Thats it for now, Thanks in advanced?

11M.Ranger:
Couple of toaster reflow project questions…

Background, I have a furry new toaster oven that can be sacrificed and I have several kit projects on my bench right now that have SMD’s and I’m a little behind the curve on this but here goes…

  1. Is the sparkfun toaster controller project for $100 worth it?

  2. Is this an active project? I mean with people currently building it or is it close to retirement?

  3. Can I use the furry toaster oven if I have to solder both sides?

  4. Does this require a computer (PC) to be hooked up to the project for it to work with the oven?

  5. Are there additional components needed not included in the kit?

Thats it for now, Thanks in advanced?

Since I have some knowledge about some of the questions, I’ll try to give my advice on those.

  1. Depends on your view point of “necessity”.

  2. I don’t know.

  3. This question is a double edged sword. I could say yes, and no. This depends on a lot of factors regarding the design needing reflow. If you solder the side with small light parts first, then solder the heavy/large parts last, it can be done. If you have massive metal parts on both sides, it is doubtful you ever get it soldered at all, unless you use different melting point solders. Even then, it is a gamble.

  4. The seller would answer this question better.

5.Again see #4.

I will say, if a toaster is setup correctly, it can reflow really well. I personally used one before buying equipment to start a SMT assembly business.

I can not vouch for the controller you are looking at, as I have not used it.

I wish you luck with your endeavors, you are stepping into a new realm that will open a lot of possibilities.

James L

I think the answer to #1 really depends on what you are doing.

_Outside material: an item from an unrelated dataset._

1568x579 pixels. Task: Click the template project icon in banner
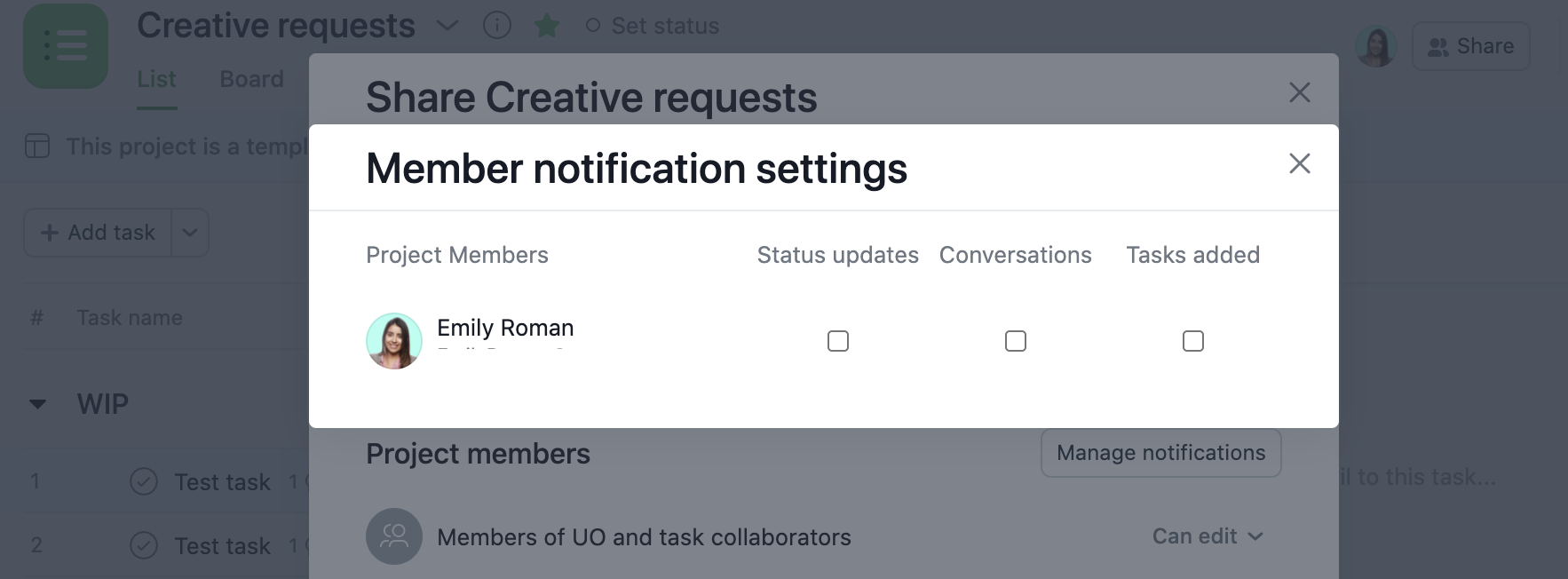[37, 147]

I’d done a number of SMT boards just a soldering iron. I’ve also used a hot air station. In general if you aren’t going to do a lot of boards, you might be better served doing it by hand with a soldering iron.

I’ve been on th fence about getting one of those puppys for a while but I can’t convince myself that I would be better off with it.

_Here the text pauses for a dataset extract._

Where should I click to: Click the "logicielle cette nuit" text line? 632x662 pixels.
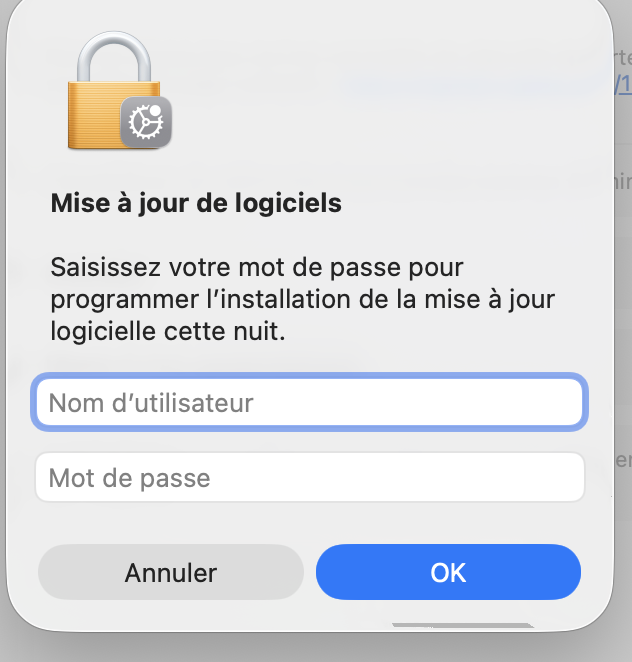(x=168, y=332)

What is a “furry toaster”? My imagination gets me a rather unappetizing picture.

Philba:
I think the answer to #1 really depends on what you are doing. I’d done a number of SMT boards just a soldering iron. I’ve also used a hot air station. In general if you aren’t going to do a lot of boards, you might be better served doing it by hand with a soldering iron.

I’ve been on th fence about getting one of those puppys for a while but I can’t convince myself that I would be better off with it.

What is a “furry toaster”? My imagination gets me a rather unappetizing picture.

Philba,

If you ever use a toaster, you will never go back to hand soldering. It is just mystifying how much less work is required.

After I bought a toaster…I never used a iron again on SMD parts.

James L

I can’t dispute your comments but it seems to me that laying out paste by hand would be pretty tedious and for one-offs, it’s hard to justify a stencil.

I find soldering SMDs by hand to be pretty easy.

Phil

Philba:
I can’t dispute your comments but it seems to me that laying out paste by hand would be pretty tedious and for one-offs, it’s hard to justify a stencil.

I find soldering SMDs by hand to be pretty easy.

Phil

I do agree…that the stencil is a hard justification. I usually build more than one board…so it was easier to justify for me.

You do have a point about that.

James L

So, a good rule of thumb, if you make multiple boards, an oven makes a lot of sense. It may make sense for a really complex one-off board.